A scalable, secure overlay networking tool for connecting computers anywhere with a focus on performance and simplicity.
Nebula is a scalable overlay networking tool that enables secure, peer-to-peer connections between computers anywhere in the world. It uses certificates for authentication and security groups for traffic filtering, allowing users to move data across cloud providers, datacenters, and endpoints without maintaining a specific addressing scheme. It was designed to provide a mechanism for groups of hosts to communicate securely over the internet with expressive firewall definitions.
System administrators, DevOps engineers, and organizations needing to securely connect distributed infrastructure, remote teams, or IoT devices across multiple environments. It's ideal for those who require a self-hosted, scalable alternative to traditional VPNs.
Developers choose Nebula for its simplicity, strong security with modern encryption, and ability to scale from small setups to tens of thousands of nodes. Its unique integration of certificates, security groups, and peer-to-peer discovery offers a cohesive solution that outperforms piecemeal approaches, with cross-platform support and no vendor lock-in.
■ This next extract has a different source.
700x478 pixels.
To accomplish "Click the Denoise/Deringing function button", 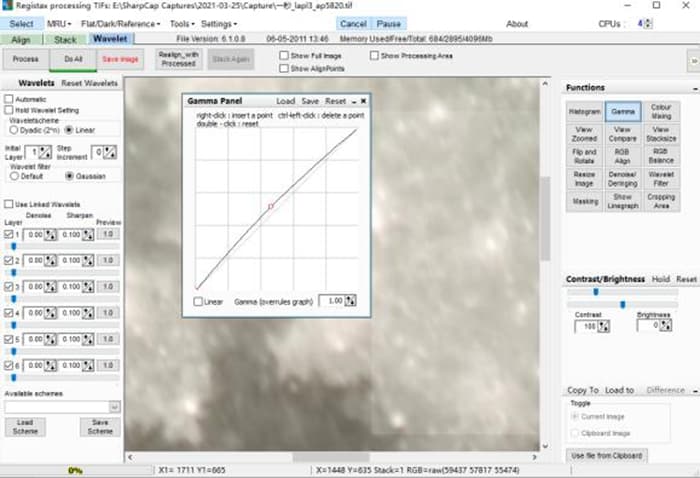I will (622, 178).
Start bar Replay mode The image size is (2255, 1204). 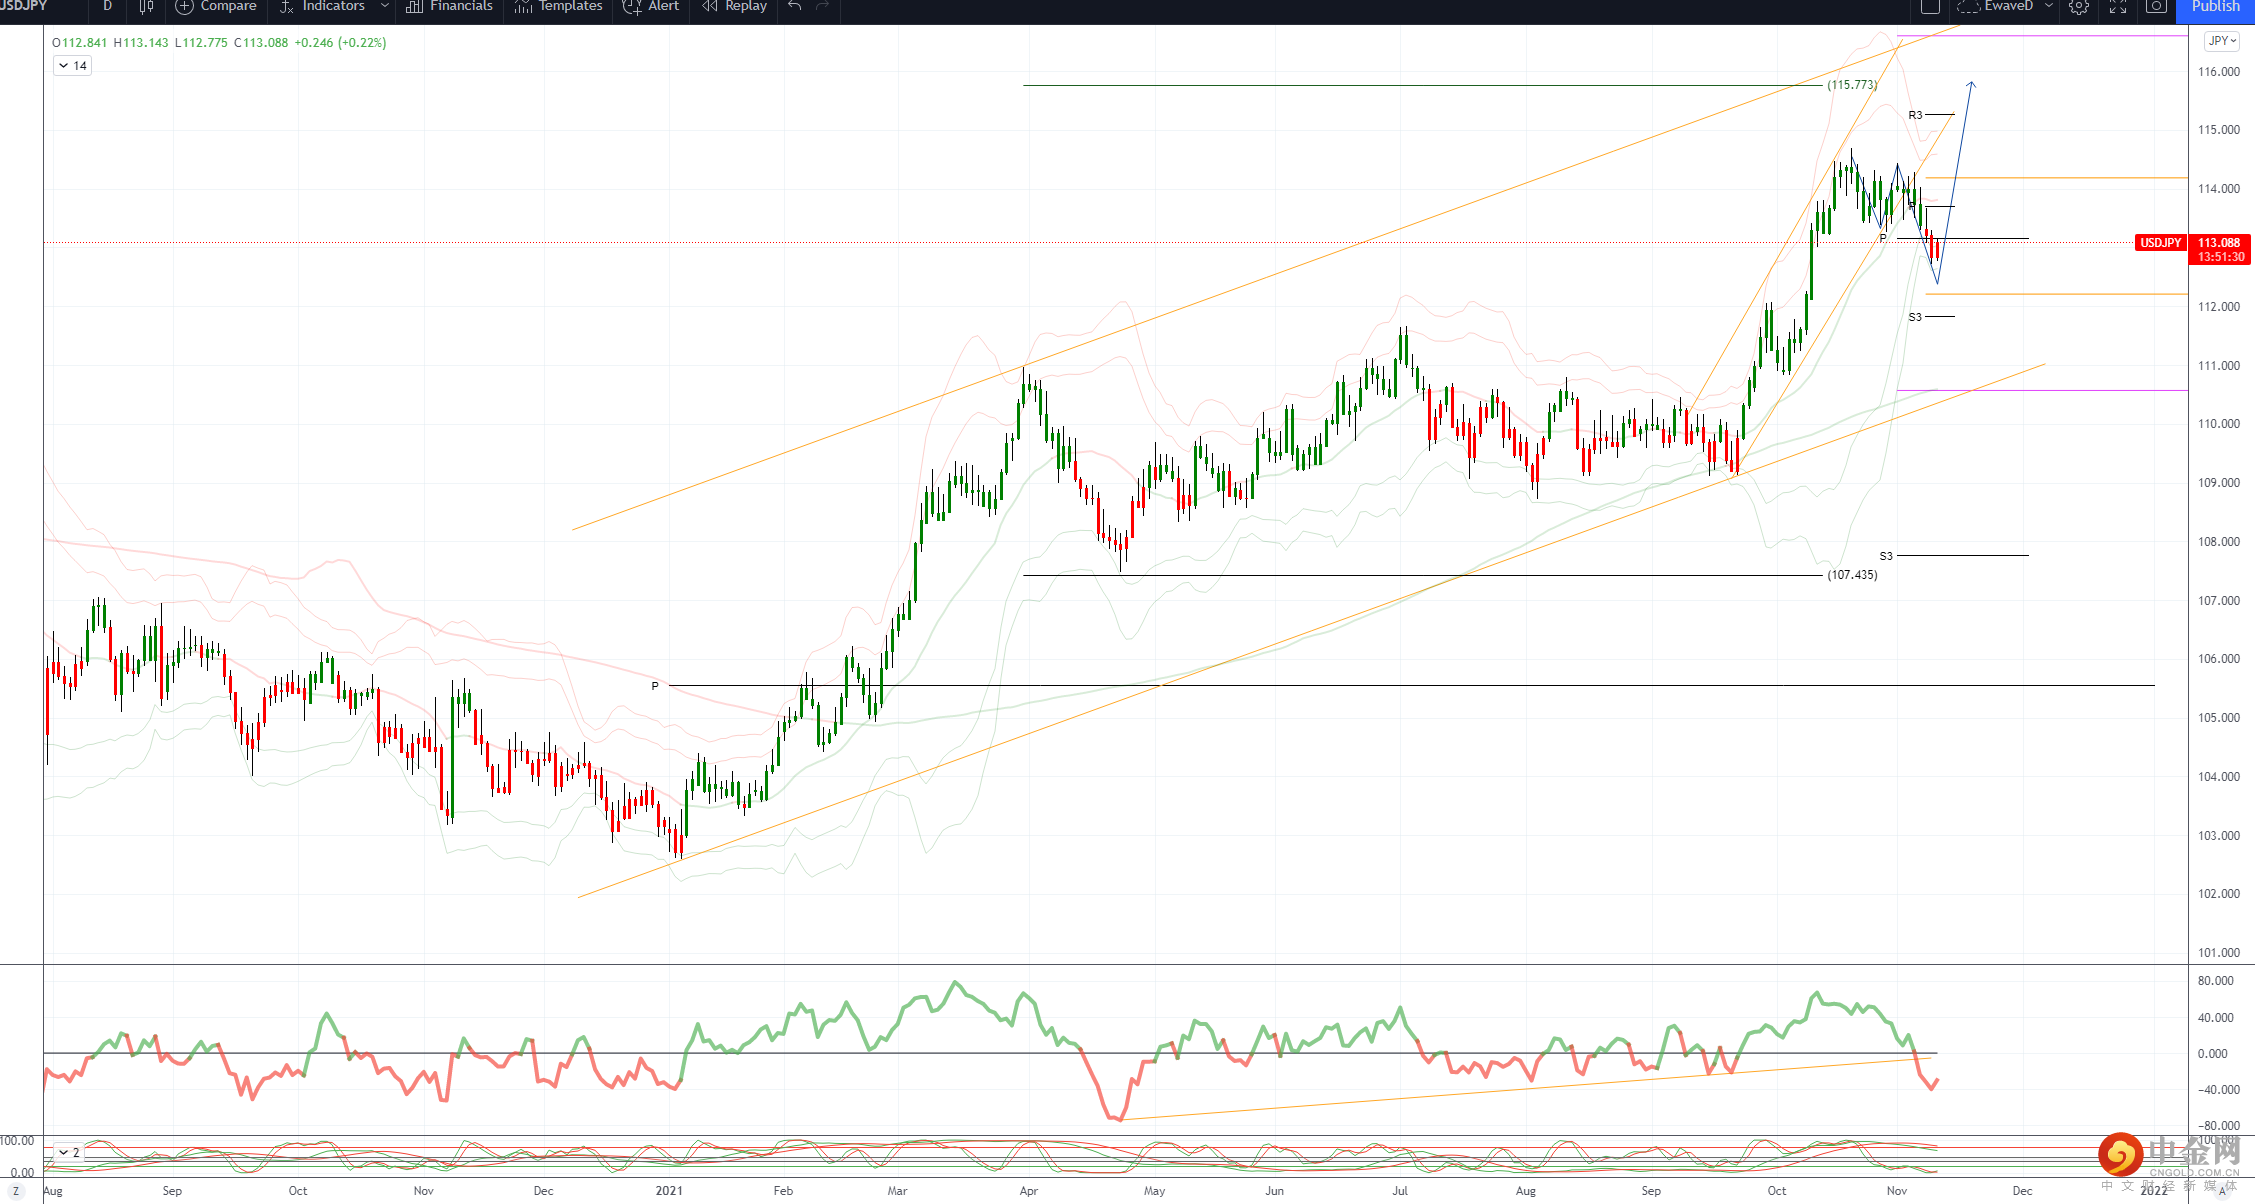(x=735, y=7)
A scalable overlay networking tool with a focus on performance, simplicity and security
Uses the Noise Protocol Framework with ECDH key exchange and AES-256-GCM encryption by default, providing modern, robust security out of the box, as highlighted in the technical overview.
Can seamlessly connect from a handful to tens of thousands of devices, reducing reliance on central servers after initial discovery, which is core to its value proposition for distributed infrastructure.
Runs on Linux, macOS, Windows, FreeBSD, iOS, and Android, with distribution packages and Docker support, making it versatile for diverse environments from servers to mobile devices.
User-defined security groups enable expressive, provider-agnostic firewall rules similar to cloud security groups, allowing fine-grained control over inter-node communication.
Requires multiple manual steps: creating a CA, signing host certificates, configuring lighthouses, and managing configuration files, as detailed in the seven-step getting started guide.
Certificate authorities expire in one year by default, necessitating manual rotation and ongoing PKI maintenance, a weakness admitted in the documentation with a guide for rotating CAs.
Discovery nodes must have routable IPs and remain online for new peers to connect, introducing a single point of failure for network establishment if not redundant.